━━━ MATERIAL FOR THE TASK ━━━

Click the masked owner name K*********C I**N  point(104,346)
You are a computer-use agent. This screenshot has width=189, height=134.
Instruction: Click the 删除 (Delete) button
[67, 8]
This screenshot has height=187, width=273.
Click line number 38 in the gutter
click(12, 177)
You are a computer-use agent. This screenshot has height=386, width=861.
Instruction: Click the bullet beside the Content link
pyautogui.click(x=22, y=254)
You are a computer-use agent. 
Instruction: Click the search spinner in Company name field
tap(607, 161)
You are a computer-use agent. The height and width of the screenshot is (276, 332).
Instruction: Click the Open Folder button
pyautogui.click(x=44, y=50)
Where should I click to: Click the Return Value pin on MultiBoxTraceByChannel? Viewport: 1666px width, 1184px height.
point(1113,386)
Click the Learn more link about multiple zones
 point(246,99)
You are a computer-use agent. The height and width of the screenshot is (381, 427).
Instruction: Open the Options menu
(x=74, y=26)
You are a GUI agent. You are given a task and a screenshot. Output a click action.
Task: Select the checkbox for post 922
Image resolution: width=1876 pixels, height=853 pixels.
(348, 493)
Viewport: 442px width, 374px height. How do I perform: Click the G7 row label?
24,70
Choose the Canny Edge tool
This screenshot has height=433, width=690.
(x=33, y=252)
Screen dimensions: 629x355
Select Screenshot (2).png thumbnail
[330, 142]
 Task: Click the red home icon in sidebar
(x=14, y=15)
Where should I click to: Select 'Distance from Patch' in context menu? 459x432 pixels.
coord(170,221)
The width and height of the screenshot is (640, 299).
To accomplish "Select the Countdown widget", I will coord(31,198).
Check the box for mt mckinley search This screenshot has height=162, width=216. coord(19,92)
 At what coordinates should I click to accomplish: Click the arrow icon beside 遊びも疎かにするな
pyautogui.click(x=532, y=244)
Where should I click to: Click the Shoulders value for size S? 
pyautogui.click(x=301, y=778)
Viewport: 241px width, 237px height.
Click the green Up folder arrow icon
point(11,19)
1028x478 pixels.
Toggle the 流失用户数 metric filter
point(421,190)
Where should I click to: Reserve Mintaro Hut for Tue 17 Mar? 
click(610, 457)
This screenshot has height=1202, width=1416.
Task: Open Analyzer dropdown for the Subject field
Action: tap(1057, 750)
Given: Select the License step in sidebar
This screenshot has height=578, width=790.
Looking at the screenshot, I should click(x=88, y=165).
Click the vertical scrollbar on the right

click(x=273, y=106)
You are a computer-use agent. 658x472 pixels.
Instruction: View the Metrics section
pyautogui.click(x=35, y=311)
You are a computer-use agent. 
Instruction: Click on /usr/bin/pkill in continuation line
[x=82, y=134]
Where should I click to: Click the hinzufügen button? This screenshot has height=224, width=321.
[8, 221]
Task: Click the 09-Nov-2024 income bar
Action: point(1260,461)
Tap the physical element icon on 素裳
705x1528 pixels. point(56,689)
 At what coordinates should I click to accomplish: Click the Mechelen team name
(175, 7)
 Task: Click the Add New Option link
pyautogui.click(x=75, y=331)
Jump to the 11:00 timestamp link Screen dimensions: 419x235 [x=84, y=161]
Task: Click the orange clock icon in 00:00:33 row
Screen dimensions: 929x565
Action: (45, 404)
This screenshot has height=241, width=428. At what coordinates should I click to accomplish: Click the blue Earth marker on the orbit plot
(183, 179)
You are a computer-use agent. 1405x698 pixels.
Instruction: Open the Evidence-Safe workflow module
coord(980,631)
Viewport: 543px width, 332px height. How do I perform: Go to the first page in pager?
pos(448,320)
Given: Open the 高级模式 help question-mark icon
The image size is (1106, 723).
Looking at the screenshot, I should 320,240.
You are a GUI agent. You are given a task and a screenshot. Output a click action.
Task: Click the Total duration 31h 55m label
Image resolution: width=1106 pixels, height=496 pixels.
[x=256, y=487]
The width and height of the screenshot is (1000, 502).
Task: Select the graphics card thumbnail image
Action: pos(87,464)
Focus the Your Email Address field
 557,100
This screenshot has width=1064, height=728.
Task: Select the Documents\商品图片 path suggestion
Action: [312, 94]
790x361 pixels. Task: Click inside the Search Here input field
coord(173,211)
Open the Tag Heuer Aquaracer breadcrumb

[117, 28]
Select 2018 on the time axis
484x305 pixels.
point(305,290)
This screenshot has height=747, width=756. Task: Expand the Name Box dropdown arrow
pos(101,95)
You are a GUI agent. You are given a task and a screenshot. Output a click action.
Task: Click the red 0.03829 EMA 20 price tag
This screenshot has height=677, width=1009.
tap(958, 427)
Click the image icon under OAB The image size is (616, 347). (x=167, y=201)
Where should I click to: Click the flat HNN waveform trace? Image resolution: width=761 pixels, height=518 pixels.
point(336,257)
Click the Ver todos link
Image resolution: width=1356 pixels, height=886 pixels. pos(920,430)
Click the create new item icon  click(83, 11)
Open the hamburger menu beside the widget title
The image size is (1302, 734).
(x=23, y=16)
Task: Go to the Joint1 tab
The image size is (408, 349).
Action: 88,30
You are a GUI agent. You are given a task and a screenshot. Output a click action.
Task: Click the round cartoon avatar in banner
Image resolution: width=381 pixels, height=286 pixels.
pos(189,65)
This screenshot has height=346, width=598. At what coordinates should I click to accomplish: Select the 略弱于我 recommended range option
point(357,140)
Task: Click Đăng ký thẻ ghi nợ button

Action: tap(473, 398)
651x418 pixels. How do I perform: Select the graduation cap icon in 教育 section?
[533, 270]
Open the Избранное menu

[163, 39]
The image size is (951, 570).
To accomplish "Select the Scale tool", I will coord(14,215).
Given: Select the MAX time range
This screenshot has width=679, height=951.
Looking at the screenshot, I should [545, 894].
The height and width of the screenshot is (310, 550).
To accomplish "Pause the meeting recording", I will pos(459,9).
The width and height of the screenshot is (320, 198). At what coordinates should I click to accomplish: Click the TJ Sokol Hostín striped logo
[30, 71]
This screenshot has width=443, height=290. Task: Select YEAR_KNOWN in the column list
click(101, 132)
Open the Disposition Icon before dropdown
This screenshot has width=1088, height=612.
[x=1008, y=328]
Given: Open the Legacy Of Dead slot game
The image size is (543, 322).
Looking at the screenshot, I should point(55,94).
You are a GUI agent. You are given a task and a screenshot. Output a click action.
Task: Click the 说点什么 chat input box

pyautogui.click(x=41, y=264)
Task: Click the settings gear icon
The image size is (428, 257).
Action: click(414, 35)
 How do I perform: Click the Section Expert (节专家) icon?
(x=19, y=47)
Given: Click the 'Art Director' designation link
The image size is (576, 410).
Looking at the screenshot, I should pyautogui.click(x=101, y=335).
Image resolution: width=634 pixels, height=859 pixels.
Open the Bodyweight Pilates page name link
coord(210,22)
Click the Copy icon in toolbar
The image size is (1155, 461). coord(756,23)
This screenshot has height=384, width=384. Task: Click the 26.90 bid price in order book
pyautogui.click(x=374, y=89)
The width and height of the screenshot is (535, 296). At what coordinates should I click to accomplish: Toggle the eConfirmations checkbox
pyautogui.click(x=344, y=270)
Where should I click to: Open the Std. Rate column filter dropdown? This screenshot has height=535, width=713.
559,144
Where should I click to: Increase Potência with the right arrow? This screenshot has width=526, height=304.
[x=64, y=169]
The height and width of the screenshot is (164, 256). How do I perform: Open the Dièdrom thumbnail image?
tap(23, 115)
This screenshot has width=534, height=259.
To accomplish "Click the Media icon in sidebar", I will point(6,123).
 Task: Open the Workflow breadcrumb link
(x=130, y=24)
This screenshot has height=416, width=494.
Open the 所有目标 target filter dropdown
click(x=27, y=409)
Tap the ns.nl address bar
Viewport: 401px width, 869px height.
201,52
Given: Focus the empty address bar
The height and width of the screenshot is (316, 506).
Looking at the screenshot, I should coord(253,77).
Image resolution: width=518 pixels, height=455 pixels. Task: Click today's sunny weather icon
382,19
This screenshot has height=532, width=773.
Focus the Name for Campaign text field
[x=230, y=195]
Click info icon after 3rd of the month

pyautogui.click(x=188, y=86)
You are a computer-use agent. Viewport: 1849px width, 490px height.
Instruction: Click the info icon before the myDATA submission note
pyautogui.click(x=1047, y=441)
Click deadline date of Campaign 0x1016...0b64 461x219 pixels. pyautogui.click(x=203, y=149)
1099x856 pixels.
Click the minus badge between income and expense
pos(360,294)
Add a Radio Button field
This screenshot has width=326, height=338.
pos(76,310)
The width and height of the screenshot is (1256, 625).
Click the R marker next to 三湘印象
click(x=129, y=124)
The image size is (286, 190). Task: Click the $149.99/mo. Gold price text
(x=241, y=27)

━━━

* WORK INSTRUCTIONS *
Your output should be an exact copy of every line from the one containing "Click the R marker next to 三湘印象" through the end of the records.

* RESULT OF THE EXERCISE *
Click the R marker next to 三湘印象
click(x=129, y=124)
The image size is (286, 190). Task: Click the $149.99/mo. Gold price text
(x=241, y=27)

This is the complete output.